Ten-year-old Piano Prodigy performs classical and original compositions at Detroit Institute of Arts - Rochester Hills pianist Naomi Yamaguchi played at Carnegie Hall at age 7, received numerous awards

Thursday, April 17, 2014

Contact: Larisa Zade 313-833-7962 lzade@dia.org 

(Detroit)—The Detroit Institute of Arts (DIA) features child piano prodigy Naomi Yamaguchi in two Friday Night Live concerts May 2, at 7 and 8:30 p.m. The performances are free with museum admission.

Naomi began playing piano at age four and won her first award at the Albion College Young Artist Competition when she was six. At age seven, she had her debut at Carnegie Hall, where she performed twice in one week. In 2012 Naomi placed third in the renowned Russian International Piano Competition and last year performed Mozart Piano Concerto K488 in A Major with an orchestra conducted by David Daniels, former conductor and music director of the Warren Symphony Orchestra.

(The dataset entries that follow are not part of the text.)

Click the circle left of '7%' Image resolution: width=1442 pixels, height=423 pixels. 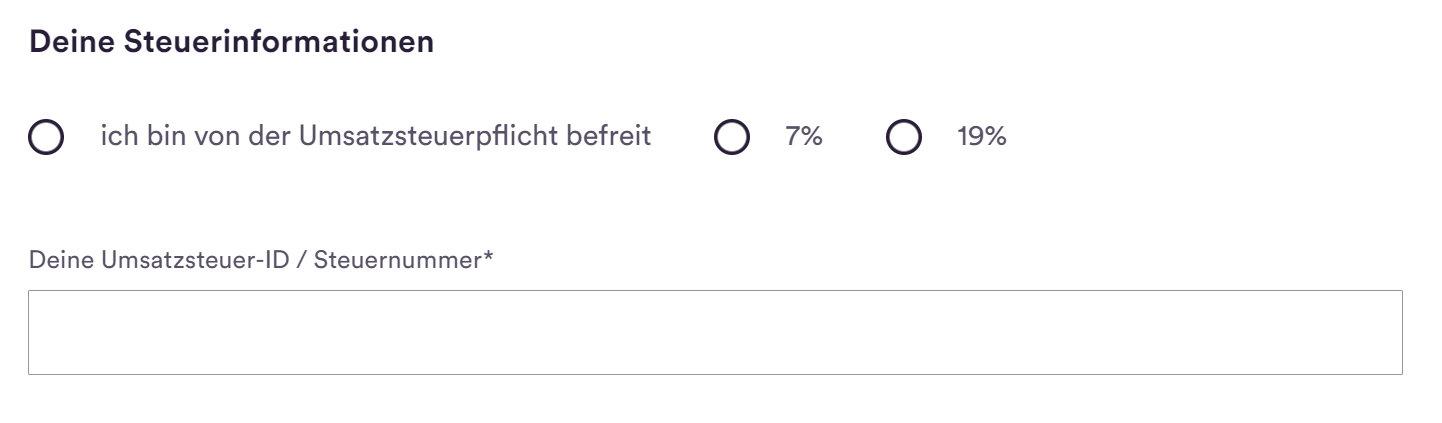(732, 138)
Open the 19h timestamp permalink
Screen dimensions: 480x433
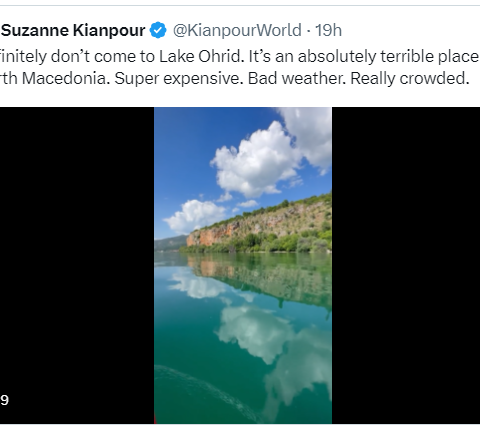click(x=328, y=30)
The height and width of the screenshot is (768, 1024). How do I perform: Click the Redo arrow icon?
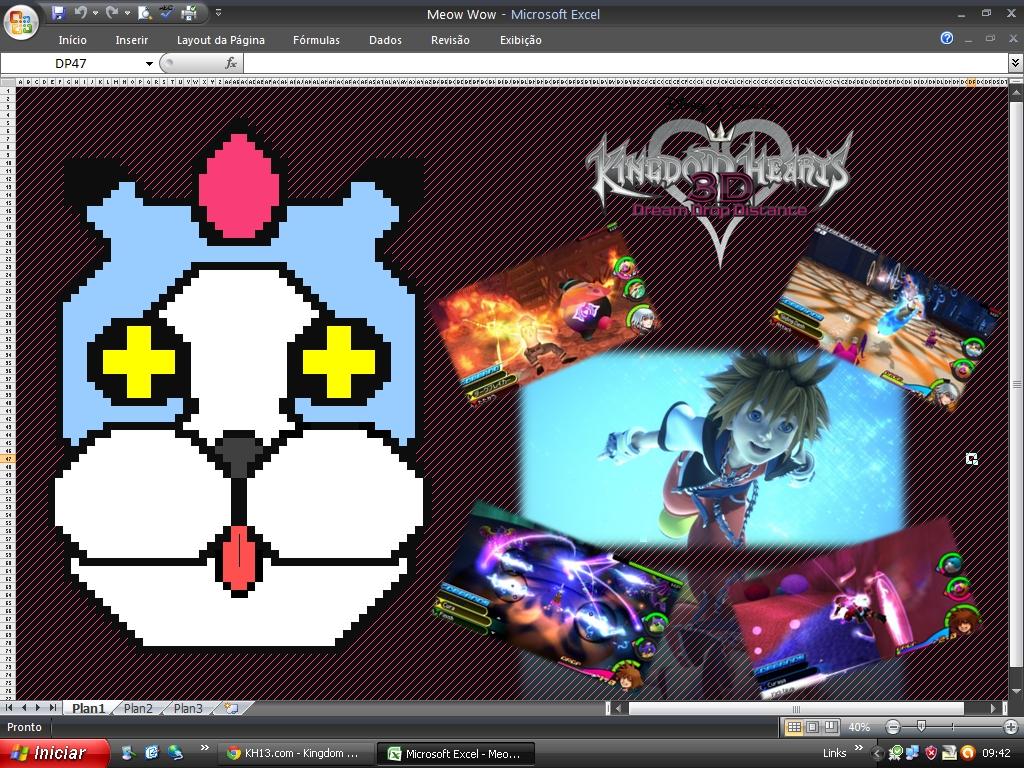click(111, 13)
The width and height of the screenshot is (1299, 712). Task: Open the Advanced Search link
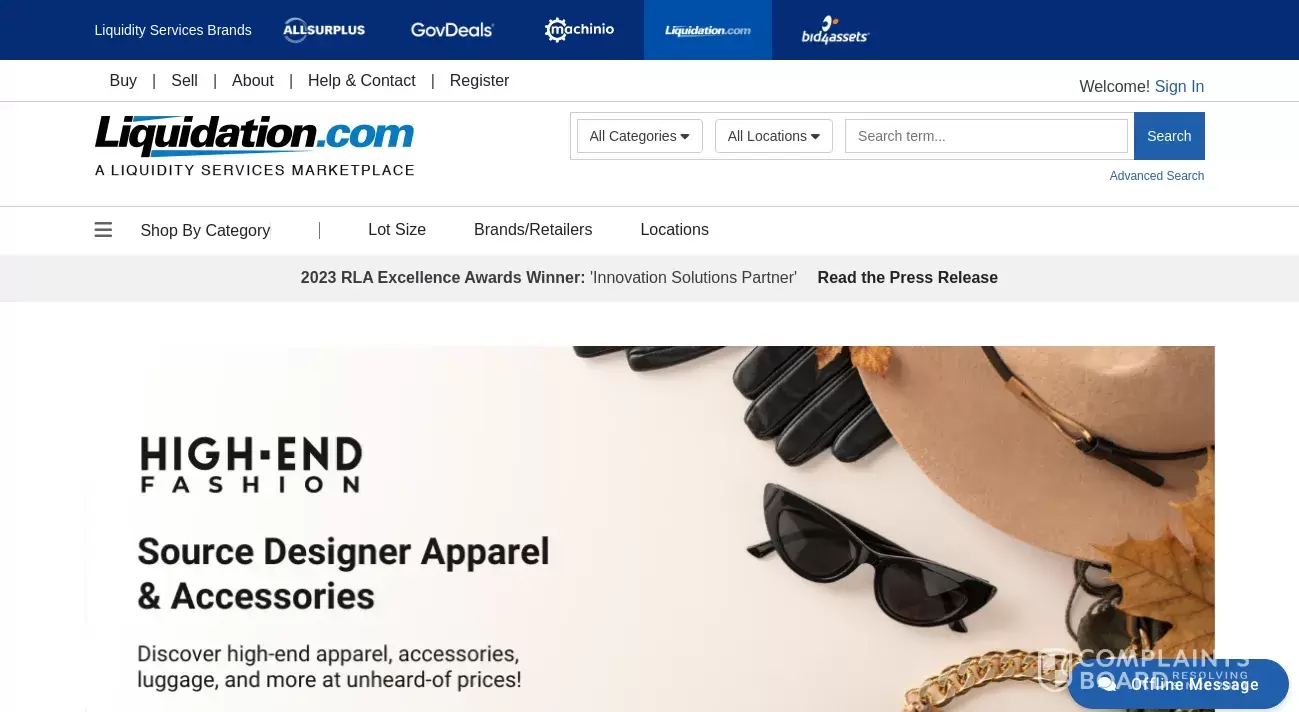point(1156,176)
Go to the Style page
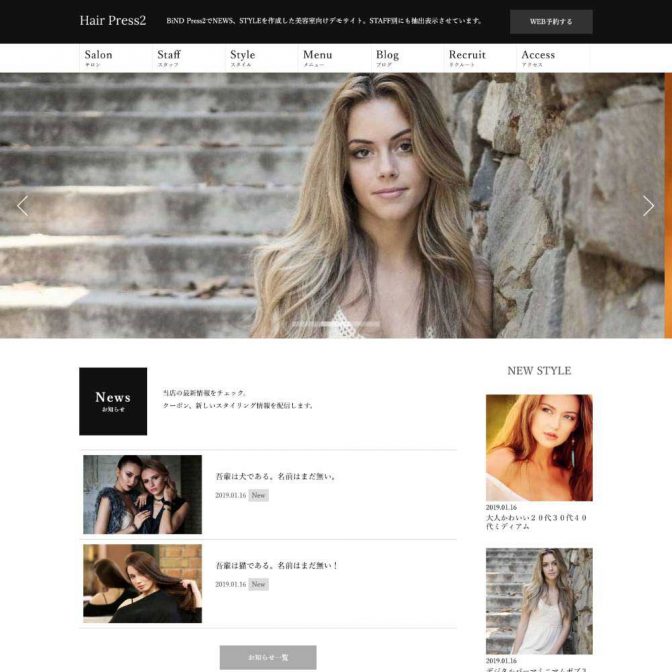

DIA Music Manager Rudy Lauerman first heard Naomi when she spontaneously began playing after a January Friday Night Live concert by another artist. “I was blown away, and the whole room became quiet,” said Lauerman. “Not only were we impressed by Naomi’s playing, but it was incredible that such quality music was coming from such a young girl. I knew then that I wanted to book her for a future Friday Night Live.”

Among her many other accolades, Naomi was s the youngest winner of the James Tatum Foundation’s Millennium Arts Scholars, resulting in a solo performance at Orchestra Hall last month. She has won prizes in the Metropolitan Detroit Musicians League Young Artist Competition, Chopin Youth Piano Competition and National Federation of Music Composition Competition.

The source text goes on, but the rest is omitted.